• Sonuç bulunamadı

İdrakin Tanımı

Belgede Teftâzânî’de bilgi teorisi (sayfa 127-144)

BÖLÜM 2: BİLGİ ANLAYIŞI

2.5. Bilginin Ontolojisi

2.5.1.1. İdrakin Tanımı

Müteahhir dönem kelâmında idrak meselesi ile ilgili incelemelerde mütekaddimîn kelâmından gelen problemlerden daha çok İbn Sînâ üzerinden felsefe geleneğinden tevârüs edilen sorunların etkili olduğunu söylemek mümkündür. Birçok meselede olduğu gibi idrak meselesinde de İbn Sînâ’da ele alınan sorunların ise Platon ve Aristoteles’e kadar uzanan bir arkaplanı bulunmaktadır. Bu çerçevede idrak meselesiyle ilgili tartışmaların İbn Sînâ öncesi kökenlerine ve İbn Sînâ’nın konuya dair yorumlarına kısaca değinilecek, ardından İbn Sînâ’nın sonraki gelenek tarafından nasıl yorumlandığı ve nihayetinde Teftâzânî’nin bu gelenekteki yeri üzerinde durulacaktır.

Duyulurların duyu organları tarafından idrak edilmesi ile akledilirlerin akıl tarafından idrak edilmesi arasında ayrım yapan Aristoteles, her iki tür idrak arasında ilke düzeyinde benzerlikler bulunduğunu düşünür. Benzerin benzeri etkileyebileceği ilkesinden hareketle o, duyu organlarının ancak duyu nesneleri tarafından bilfiil hale getirilebileceğini savunur. Duyumsamadan önce nesnesine yabancı olan duyu, bilfiil duyumsama esnasında duyulur nesneye benzer hale gelir. Böylece duyu, duyumsama ve duyulur nesne bir olur. Benzer ilkeleri aklın akletmesi sürecinde de işleten Aristoteles’e göre, akıl ancak kendisine benzer olan akledilirler tarafından bilfiil hale getirilebilir. Akletmeden önce akledilire yabancı olan akıl, bilfiil akletme esnasında akledilirle bir olur. Bu durumda nesnede bilkuvve olarak bulunan akledilir, akıl tarafından idrak edildiğinde onunla bir olur (ittihat) ve bilfiil akledene dönüşür. Söz gelimi dışta bilfiil bulunan at suretine nispetle bilkuvve olarak bulunan akledilir at sureti, akıl tarafından idrak edildiğinde onunla ittihat eder ve bilfiil akleden olur. Aklın idrakine konu olması bakımından akledilirler arasında herhangi bir fark bulunmadığını düşünen Aristoteles’e göre tüm akledilirler akledildiklerinde bilfiil akleden olurlar. Zira akıl, kendi zâtını doğrudan ve akleden bir özne olarak akleder. Kendi maʿkûlü olan zâtı akleden olarak akledildiğinden ve akledilirlerin tamamının da aynı türden olduğu düşüncesinden hareketle o, diğer akledilirlerin tamamının da akılla özdeş olduğunu ve onunla ittihat edip akleden olduklarını savunur. “Bilfiil akletme esnasında akıl, maʿkûlüyle birdir.” şeklinde genel bir yargıya ulaşan Aristoteles tarafından savunulan akıl maʿkûl özdeşliği ve ittihadının ne anlama geldiği ve ne tür sonuçlar doğurduğu sorusu kendisinden sonraki

117

şârihleri oldukça meşgul edecektir.347 Akıl-maʿkûl özdeşliği fikri, dışta nesnedeki akledilir suretin bizzat kendisinin akıl tarafından kavranmasını ifade ettiğinden bilginin dışa örtüşmesi problemini ortadan kaldırmakta ve nesnenin bir örneğini değil kendisini bilmeyi mümkün kılmaktadır. Ancak diğer taraftan da bu fikir, tüm nesnelerin akledilirlerinin akılla birleşmesi anlamına geldiğinden herhangi bir nesnenin aklediliriyle ittihat eden aklın, hala diğer akledilirlerin tümünü akledebilir bir esneklikte olamayacağı yönünde güçlü bir sorunla da karşı karşıya kalmaktadır.

## Görev
Kaynak metinde "2.5. Bilginin Ontolojisi" sözleriyle başlayıp "yeri üzerinde durulacaktır." sözlerine kadar uzanan bölümün tamamını, hiçbir değişiklik yapmadan aynen yazın. Yanıt verirken yalnızca kaynak metne dayanın.

## Veri Alıntıları
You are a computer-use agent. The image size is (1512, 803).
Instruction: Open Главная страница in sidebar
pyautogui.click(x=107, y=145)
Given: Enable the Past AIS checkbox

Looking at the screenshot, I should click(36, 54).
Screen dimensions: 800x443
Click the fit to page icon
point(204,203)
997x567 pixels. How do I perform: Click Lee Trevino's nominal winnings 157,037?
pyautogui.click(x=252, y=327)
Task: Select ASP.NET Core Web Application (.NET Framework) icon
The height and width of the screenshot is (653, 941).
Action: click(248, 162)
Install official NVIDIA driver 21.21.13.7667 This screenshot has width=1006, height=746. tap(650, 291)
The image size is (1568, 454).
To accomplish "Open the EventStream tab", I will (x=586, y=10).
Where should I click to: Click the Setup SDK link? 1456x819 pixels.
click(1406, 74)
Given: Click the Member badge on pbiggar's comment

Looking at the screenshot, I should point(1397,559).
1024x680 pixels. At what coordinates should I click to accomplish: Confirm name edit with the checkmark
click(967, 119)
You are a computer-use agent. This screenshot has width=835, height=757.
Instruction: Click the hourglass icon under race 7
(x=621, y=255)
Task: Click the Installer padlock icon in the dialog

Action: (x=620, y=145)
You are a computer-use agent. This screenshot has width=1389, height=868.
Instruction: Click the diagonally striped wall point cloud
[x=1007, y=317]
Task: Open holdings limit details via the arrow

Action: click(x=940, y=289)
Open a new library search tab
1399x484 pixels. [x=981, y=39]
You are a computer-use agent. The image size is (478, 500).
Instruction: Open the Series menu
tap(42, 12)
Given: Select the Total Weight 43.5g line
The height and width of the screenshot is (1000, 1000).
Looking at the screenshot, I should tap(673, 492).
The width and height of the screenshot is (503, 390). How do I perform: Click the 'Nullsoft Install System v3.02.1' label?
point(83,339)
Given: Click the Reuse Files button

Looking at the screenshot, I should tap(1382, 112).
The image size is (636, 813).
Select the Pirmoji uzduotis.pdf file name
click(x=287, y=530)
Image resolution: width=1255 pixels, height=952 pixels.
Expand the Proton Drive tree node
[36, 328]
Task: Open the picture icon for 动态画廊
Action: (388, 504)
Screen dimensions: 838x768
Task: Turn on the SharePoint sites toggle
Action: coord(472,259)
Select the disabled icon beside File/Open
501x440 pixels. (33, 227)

## Doğru Çıktı
2.5. Bilginin Ontolojisi

2.5.1.1. İdrakin Tanımı

Müteahhir dönem kelâmında idrak meselesi ile ilgili incelemelerde mütekaddimîn kelâmından gelen problemlerden daha çok İbn Sînâ üzerinden felsefe geleneğinden tevârüs edilen sorunların etkili olduğunu söylemek mümkündür. Birçok meselede olduğu gibi idrak meselesinde de İbn Sînâ’da ele alınan sorunların ise Platon ve Aristoteles’e kadar uzanan bir arkaplanı bulunmaktadır. Bu çerçevede idrak meselesiyle ilgili tartışmaların İbn Sînâ öncesi kökenlerine ve İbn Sînâ’nın konuya dair yorumlarına kısaca değinilecek, ardından İbn Sînâ’nın sonraki gelenek tarafından nasıl yorumlandığı ve nihayetinde Teftâzânî’nin bu gelenekteki yeri üzerinde durulacaktır.